A revolução, contudo, não veio, e sua obra logo se tornou datada. Atualmente poucas pessoas ouviram falar nela, e, embora sua arte ainda esteja presente nos museus, nem mesmo os poucos especialistas em sua obra são capazes de não confundi-la com as demais peças do resto do acervo arqueológico.

sábado, 12 de fevereiro de 2011

Menino Deus

Quando Deus morreu, muitos quiseram participar do funeral, alguns para prestar sua homenagem e deixar transparecer a dor pela perda do Pai de todos nós, e outros para se certificar de que o déspota cruel e arbitrário havia realmente batido as botas e deixado a humanidade em paz.

Mas foi uma enorme surpresa para todos, fiéis e infiéis, quando, ao chegarem próximos ao caixão no qual jazia o Criador e darem um boa olhada lá dentro, perceberem que Deus, na verdade, não passava de um garotinho, desses que, mortos e com os olhos fechados, costuma-se dizer que se parecem, aqui não sem um certa ironia, com “anjinhos”.

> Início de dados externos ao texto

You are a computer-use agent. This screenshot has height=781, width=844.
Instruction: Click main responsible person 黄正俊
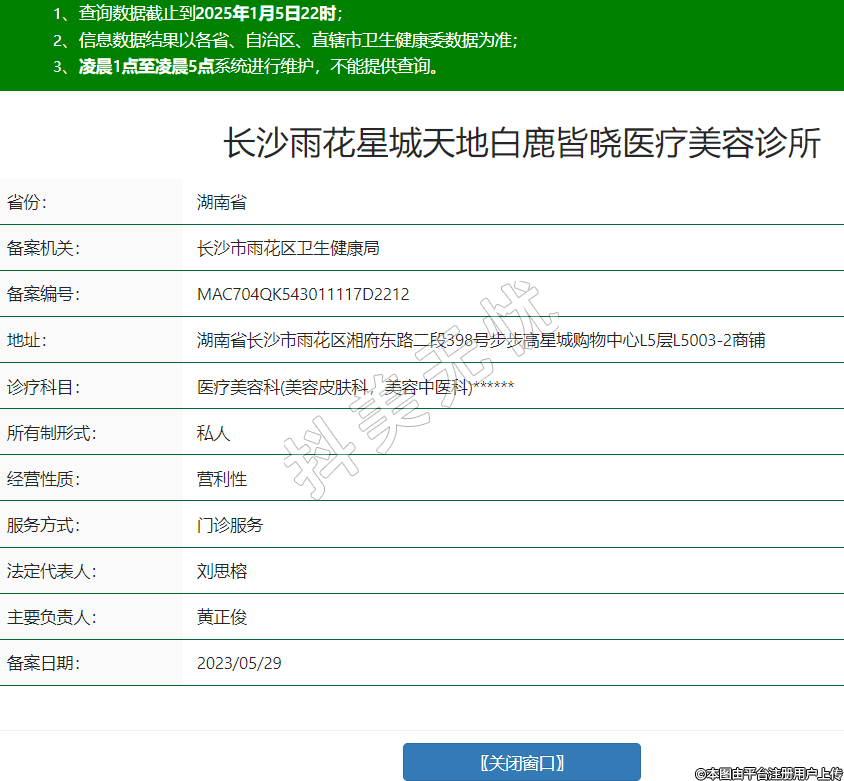(x=222, y=617)
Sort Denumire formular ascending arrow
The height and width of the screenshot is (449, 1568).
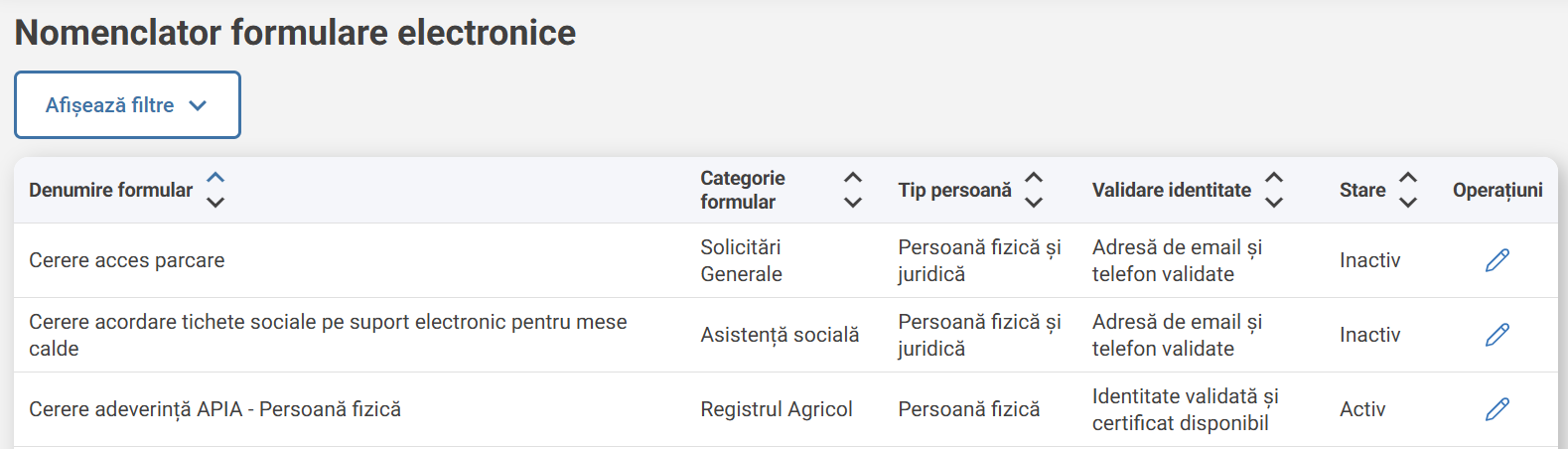[215, 178]
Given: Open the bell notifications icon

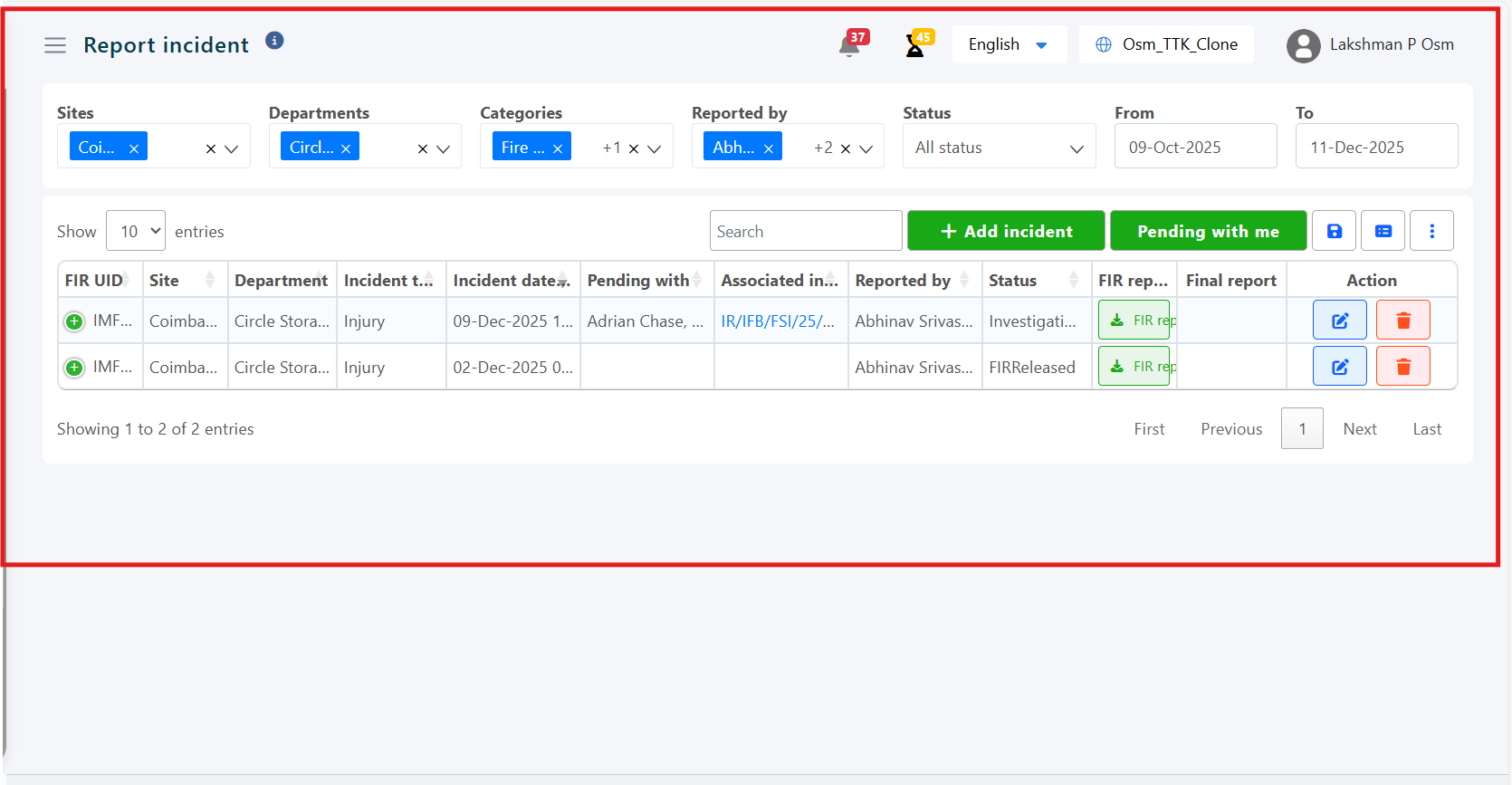Looking at the screenshot, I should coord(849,46).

No fim, ambos os grupos, fieis e infiéis, saíram de lá, por assim dizer, na falta de uma palavra melhor, “vazios”. Nem tanto por terem descoberto, no caso dos primeiros, de que no fim das contas nunca houve ninguém que estivesse realmente cuidando deles, e no caso dos segundos, que a culpa de todos os males do mundo não pertencia efetivamente a ninguém senão a eles mesmos, mas sim porque a morte de uma criança, seja ela um Ser supremo ou a mais comum e vulgar de todas, sempre abre uma ferida no mundo, que nada nem ninguém é capaz de curar.

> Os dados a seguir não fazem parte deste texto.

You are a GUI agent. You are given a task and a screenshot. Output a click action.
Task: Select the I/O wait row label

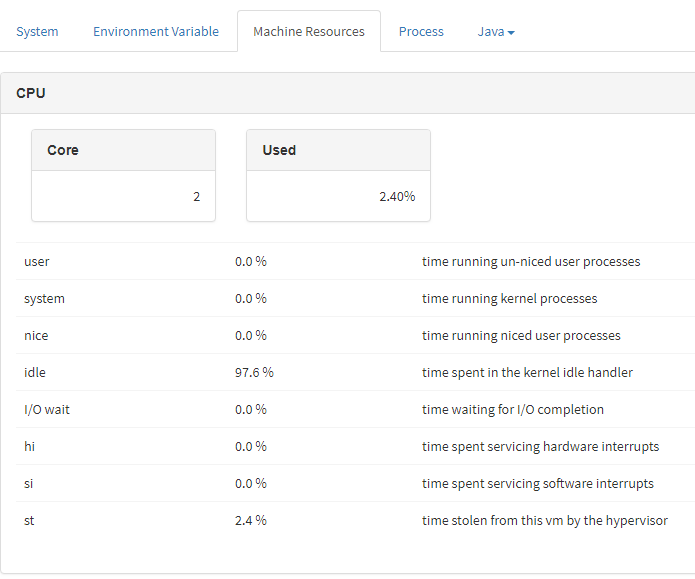click(x=47, y=409)
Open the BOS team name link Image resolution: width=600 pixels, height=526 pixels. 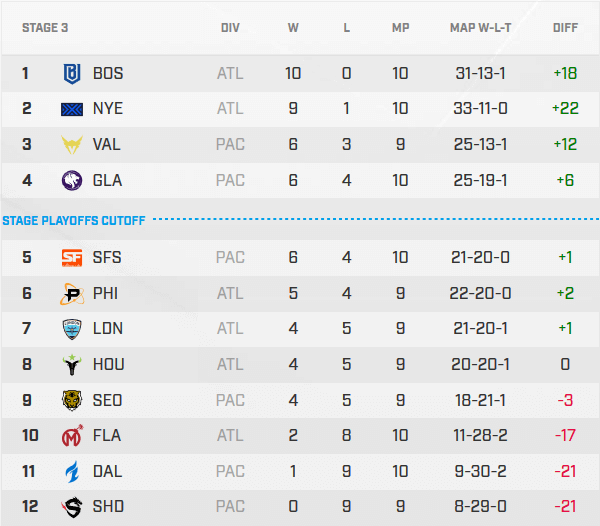click(x=108, y=73)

sexta-feira, 28 de janeiro de 2011

Sonhador

Todos as noites eu me dedico, involuntariamente, ao mesmo sonho: sou uma espécie de burro ou asno, muito velho e muito cansado, que, após um dia cheio de maus tratos, humilhações e trabalho forçado, deito-me para sonhar que sou um homem. Acontece que, talvez por só existir dentro do sonho de um burro, eu como segundo-homem nunca tenho sonhos, já que quando vou dormir o eu-burro é acordado para mais um longo dia de trabalho, e assim fica até que vai dormir novamente ou eu-mesmo acordo, deixando tudo para trás.

O problema é que ambos os sonhos me parecem tão reais que comecei a me questionar se na verdade eu não era um dos dois sonhados, o burro ou o segundo homem; assim, resolvi descobrir do que se tratava aquilo, se eu realmente era um dos dois (o que me parecia inverossímil), ou o que os dois eram de mim. Por um apego aos clássicos que sempre uso para disfarçar minha ignorância sobre um assunto, procurei meu volume de “As obras completas” e comecei a ler A interpretação dos Sonhos.

Mas minha leitura não se estendeu por muito tempo; pois cedo percebi que eu não era nem o asno humilhado que durante as noites fugia sonhando que era homem, nem o homem idealizado, que no entanto era incapaz de sonhar, mas sim aquilo que ficou perdido entre os dois, e somente no que neles não era possuía existência.